The team was led by All-Ivy League first team selections Lewullis and Earl, who won the Ivy League Men's Basketball Player of the Year, as well as Ivy League Men's Basketball Rookie of the Year Chris Young. The team won the eleventh of twelve consecutive national statistical championships in scoring defense with a 52.7 points allowed average. Earl ended his Princeton career as the Ivy League's all-time three-point field goal with 281, surpassing Matt Maloney's 244. The total continues to be the all-time record. He also achieved a 90.9% free throw percentage in conference games to earn the Ivy League statistical championship.
==Schedule and results==
The team posted a 22-8 (11-3 Ivy League) record.

| Regular season |

| Date time, TV | Rank^{#} | Opponent^{#} | Result | Record | Site city, state |
Regular season
| Nov 18, 1998* |  | at Lafayette | L 47–63 | 0–1 | Allan P. Kirby Field House Easton, Pennsylvania |
| Nov 21, 1998* |  | at UNC Wilmington | W 61–54 ^{OT} | 1–1 | Trask Coliseum Wilmington, North Carolina |
| Nov 28, 1998* |  | at Monmouth | W 63–36 | 2–1 | Boylan Gymnasium West Long Branch, New Jersey |
| Dec 4, 1998* |  | vs. Western Illinois ISU Cyclone Challenge | L 71–72 ^{OT} | 2–2 | Hilton Coliseum Ames, Iowa |
| Dec 5, 1998* |  | vs.
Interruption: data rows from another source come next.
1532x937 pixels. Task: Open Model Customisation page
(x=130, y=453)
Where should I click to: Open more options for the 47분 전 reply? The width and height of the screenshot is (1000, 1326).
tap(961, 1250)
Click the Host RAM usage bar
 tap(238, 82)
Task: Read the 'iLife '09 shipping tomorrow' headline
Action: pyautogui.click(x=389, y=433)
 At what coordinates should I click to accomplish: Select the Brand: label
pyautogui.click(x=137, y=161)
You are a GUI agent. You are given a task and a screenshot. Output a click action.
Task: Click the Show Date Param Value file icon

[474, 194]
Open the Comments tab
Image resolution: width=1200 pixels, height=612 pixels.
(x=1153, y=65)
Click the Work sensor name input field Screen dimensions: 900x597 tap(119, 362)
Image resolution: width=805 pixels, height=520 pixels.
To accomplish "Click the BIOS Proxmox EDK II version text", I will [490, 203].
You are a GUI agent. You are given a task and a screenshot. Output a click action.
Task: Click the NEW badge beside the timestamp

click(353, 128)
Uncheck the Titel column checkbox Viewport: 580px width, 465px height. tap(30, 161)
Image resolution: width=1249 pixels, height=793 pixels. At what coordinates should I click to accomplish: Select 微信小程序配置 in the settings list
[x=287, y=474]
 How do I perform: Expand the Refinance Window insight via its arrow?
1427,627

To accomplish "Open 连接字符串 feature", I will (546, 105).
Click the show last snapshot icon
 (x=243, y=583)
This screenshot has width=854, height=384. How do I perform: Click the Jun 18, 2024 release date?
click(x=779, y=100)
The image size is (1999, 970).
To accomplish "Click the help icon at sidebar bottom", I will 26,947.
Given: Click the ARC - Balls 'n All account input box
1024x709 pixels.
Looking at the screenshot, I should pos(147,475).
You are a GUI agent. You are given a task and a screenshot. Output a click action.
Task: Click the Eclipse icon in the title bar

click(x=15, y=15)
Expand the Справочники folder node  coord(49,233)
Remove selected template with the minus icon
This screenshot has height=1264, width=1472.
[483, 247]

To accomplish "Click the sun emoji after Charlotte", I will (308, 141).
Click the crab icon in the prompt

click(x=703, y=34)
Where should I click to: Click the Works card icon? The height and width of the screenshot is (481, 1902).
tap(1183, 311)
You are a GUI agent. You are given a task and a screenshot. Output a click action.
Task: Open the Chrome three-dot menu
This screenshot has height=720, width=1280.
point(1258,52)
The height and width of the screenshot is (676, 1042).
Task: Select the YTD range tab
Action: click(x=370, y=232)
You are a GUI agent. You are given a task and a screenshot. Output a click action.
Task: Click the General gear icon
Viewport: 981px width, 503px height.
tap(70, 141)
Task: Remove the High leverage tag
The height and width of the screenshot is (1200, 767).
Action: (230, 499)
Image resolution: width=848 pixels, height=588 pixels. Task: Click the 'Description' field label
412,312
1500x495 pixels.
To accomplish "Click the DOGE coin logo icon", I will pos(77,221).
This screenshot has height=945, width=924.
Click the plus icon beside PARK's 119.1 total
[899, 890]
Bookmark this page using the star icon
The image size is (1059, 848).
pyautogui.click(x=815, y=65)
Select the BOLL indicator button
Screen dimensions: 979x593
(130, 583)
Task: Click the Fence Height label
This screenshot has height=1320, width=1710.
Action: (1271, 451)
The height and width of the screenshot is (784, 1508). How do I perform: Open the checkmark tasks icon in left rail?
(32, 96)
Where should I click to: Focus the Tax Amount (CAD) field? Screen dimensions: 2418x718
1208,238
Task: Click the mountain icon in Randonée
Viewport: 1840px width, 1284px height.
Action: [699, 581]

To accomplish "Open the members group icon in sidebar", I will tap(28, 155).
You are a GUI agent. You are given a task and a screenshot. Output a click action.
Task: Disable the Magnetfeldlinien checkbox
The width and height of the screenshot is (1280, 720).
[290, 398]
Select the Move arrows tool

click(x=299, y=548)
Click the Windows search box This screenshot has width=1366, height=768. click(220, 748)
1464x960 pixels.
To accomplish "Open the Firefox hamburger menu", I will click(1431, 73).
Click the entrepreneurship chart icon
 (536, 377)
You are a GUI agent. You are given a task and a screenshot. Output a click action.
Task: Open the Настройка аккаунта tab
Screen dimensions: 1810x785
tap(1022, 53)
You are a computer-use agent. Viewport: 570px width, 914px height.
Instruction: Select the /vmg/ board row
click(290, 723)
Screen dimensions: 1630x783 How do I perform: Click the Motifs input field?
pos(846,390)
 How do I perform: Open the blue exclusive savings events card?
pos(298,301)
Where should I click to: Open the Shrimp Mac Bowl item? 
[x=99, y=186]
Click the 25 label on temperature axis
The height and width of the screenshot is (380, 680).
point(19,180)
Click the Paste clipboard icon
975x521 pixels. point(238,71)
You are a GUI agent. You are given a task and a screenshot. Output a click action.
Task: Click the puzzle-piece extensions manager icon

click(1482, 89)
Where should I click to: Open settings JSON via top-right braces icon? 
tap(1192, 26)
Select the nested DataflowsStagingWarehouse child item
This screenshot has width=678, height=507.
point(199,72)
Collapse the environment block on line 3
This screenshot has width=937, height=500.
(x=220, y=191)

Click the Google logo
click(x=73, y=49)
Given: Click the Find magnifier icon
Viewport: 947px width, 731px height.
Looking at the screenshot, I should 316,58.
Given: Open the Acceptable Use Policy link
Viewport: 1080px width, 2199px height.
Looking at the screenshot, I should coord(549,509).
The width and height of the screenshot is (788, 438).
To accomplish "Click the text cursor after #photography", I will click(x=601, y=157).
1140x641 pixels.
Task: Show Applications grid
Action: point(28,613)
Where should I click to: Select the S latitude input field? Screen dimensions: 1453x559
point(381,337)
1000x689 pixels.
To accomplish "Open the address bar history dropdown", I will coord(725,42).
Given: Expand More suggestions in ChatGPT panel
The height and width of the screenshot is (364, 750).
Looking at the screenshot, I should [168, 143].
North Texas ISU Cyclone Challenge | W 68–48 | 3–2 | Hilton Coliseum Ames, Iowa |
| Dec 9, 1998* |  | Bucknell | W 68–27 | 4–2 | Jadwin Gymnasium Princeton, New Jersey |
| Dec 15, 1998* |  | at UAB | W 69–57 | 5–2 | Bartow Arena Birmingham, Alabama |
| Dec 19, 1998* |  | at No. 5 Maryland | L 58–81 | 5–3 | Baltimore Arena Baltimore, Maryland |
| Dec 22, 1998* |  | Rutgers | L 49–60 | 5–4 | Jadwin Gymnasium Princeton, New Jersey |
| Dec 27, 1998* |  | vs. Florida State Rainbow Classic | W 50–46 | 6–4 | Special Events Arena Honolulu, Hawaii |
| Dec 28, 1998* |  | vs. Texas Rainbow Classic | W 56–46 | 7–4 | Special Events Arena Honolulu, Hawaii |
| Dec 29, 1998* |  | vs. Charlotte Rainbow Classic | W 47–43 | 8–4 | Special Events Arena Honolulu, Hawaii |
| Jan 8, 1999 |  | Brown | W 67–45 | 9–4 (1–0) | Jadwin Gymnasium Princeton, New Jersey |
| Jan 9, 1999 |  | Yale | W 66–33 | 10–4 (2–0) | Jadwin Gymnasium Princeton, New Jersey |
| Jan 25, 1999* |  | Union (NY) | W 81–48 | 11–4 | Jadwin Gymnasium Princeton, New Jersey |
| Jan 29, 1999 |  | at Columbia | W 46–40 | 12–4 (3–0) | Levien Gymnasium New York, New York |
| Jan 30, 1999 |  | at Cornell | W 56–46 | 13–4 (4–0) | Newman Arena Ithaca, New York |
| Feb 5, 1999 |  | Harvard | W 66–60 | 14–4 (5–0) | Jadwin Gymnasium Princeton, New Jersey |
| Feb 6, 1999 |  | Dartmouth | W 76–48 | 15–4 (6–0) | Jadwin Gymnasium Princeton, New Jersey |
| Feb 9, 1999 |  | at Penn | W 50–49 | 16–4 (7–0) | The Palestra Philadelphia, Pennsylvania |
| Feb 12, 1999 |  | at Yale | L 58–60 ^{2OT} | 16–5 (7–1) | John J. Lee Amphitheater New Haven, Connecticut |
| Feb 13, 1999 |  | at Brown | W 67–45 | 17–5 (8–1) | Pizzitola Sports Center Providence, Rhode Island |
| Feb 19, 1999 |  | at Dartmouth | W 65–51 | 18–5 (9–1) | Leede Arena Hanover, New Hampshire |
| Feb 20, 1999 |  | at Harvard | L 79–87 ^{OT} | 18–6 (9–2) | Lavietes Pavilion Cambridge, Massachusetts |
| Feb 26, 1999 |  | Cornell | W 65–45 | 19–6 (10–2) | Jadwin Gymnasium Princeton, New Jersey |
| Feb 27, 1999 |  | Columbia | W 88–52 | 20–6 (11–2) | Jadwin Gymnasium Princeton, New Jersey |
| Mar 2, 1999 |  | Penn | L 48–73 | 20–7 (11–3) | Jadwin Gymnasium Princeton, New Jersey |
National Invitation Tournament
| Mar 10, 1999* |  | Georgetown First round | W 54–47 | 21–7 | Jadwin Gymnasium Princeton, New Jersey |
| Mar 15, 1999* |  | at NC State Second round | W 61–58 | 22–7 | Reynolds Coliseum Raleigh, North Carolina |
| Mar 17, 1999* |  | at Xavier Quarterfinals | L 58–65 | 22–8 | Cincinnati Gardens Cincinnati, Ohio |
*Non-conference game. ^{#}Rankings from AP Poll. (#) Tournament seedings in parentheses.